* **INFORMATION SUPPLIED**
###
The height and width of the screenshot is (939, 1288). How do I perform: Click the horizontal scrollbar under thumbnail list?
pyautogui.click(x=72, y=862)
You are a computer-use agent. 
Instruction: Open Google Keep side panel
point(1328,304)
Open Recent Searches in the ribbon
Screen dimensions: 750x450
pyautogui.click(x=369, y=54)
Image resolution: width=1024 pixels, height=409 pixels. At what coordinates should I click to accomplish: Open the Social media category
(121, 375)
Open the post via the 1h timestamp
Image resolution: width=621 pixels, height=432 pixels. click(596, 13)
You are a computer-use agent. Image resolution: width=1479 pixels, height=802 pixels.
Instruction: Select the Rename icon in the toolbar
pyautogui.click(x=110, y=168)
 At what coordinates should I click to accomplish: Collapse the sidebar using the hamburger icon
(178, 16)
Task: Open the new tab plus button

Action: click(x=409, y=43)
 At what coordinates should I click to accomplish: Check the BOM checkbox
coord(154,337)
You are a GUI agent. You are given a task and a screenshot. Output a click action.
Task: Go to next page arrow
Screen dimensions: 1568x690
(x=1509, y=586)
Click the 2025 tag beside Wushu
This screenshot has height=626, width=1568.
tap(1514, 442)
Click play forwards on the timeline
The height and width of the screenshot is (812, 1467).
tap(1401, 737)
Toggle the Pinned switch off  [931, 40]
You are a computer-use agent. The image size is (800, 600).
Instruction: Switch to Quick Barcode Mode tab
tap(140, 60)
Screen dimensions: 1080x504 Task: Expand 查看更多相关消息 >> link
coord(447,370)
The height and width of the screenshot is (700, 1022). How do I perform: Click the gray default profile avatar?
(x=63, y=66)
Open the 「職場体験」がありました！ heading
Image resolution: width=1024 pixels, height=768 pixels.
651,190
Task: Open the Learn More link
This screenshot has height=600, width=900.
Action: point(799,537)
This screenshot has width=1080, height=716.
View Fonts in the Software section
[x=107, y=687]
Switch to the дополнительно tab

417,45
###
The answer should be the full set of records, reproduced exactly.

* **RESPONSE TO THE EXERCISE**
The height and width of the screenshot is (939, 1288). How do I perform: Click the horizontal scrollbar under thumbnail list?
pyautogui.click(x=72, y=862)
You are a computer-use agent. 
Instruction: Open Google Keep side panel
point(1328,304)
Open Recent Searches in the ribbon
Screen dimensions: 750x450
pyautogui.click(x=369, y=54)
Image resolution: width=1024 pixels, height=409 pixels. At what coordinates should I click to accomplish: Open the Social media category
(121, 375)
Open the post via the 1h timestamp
Image resolution: width=621 pixels, height=432 pixels. click(596, 13)
You are a computer-use agent. Image resolution: width=1479 pixels, height=802 pixels.
Instruction: Select the Rename icon in the toolbar
pyautogui.click(x=110, y=168)
 At what coordinates should I click to accomplish: Collapse the sidebar using the hamburger icon
(178, 16)
Task: Open the new tab plus button

Action: click(x=409, y=43)
 At what coordinates should I click to accomplish: Check the BOM checkbox
coord(154,337)
You are a GUI agent. You are given a task and a screenshot. Output a click action.
Task: Go to next page arrow
Screen dimensions: 1568x690
(x=1509, y=586)
Click the 2025 tag beside Wushu
This screenshot has height=626, width=1568.
tap(1514, 442)
Click play forwards on the timeline
The height and width of the screenshot is (812, 1467).
tap(1401, 737)
Toggle the Pinned switch off  [931, 40]
You are a computer-use agent. The image size is (800, 600).
Instruction: Switch to Quick Barcode Mode tab
tap(140, 60)
Screen dimensions: 1080x504 Task: Expand 查看更多相关消息 >> link
coord(447,370)
The height and width of the screenshot is (700, 1022). How do I perform: Click the gray default profile avatar?
(x=63, y=66)
Open the 「職場体験」がありました！ heading
Image resolution: width=1024 pixels, height=768 pixels.
651,190
Task: Open the Learn More link
This screenshot has height=600, width=900.
Action: point(799,537)
This screenshot has width=1080, height=716.
View Fonts in the Software section
[x=107, y=687]
Switch to the дополнительно tab

417,45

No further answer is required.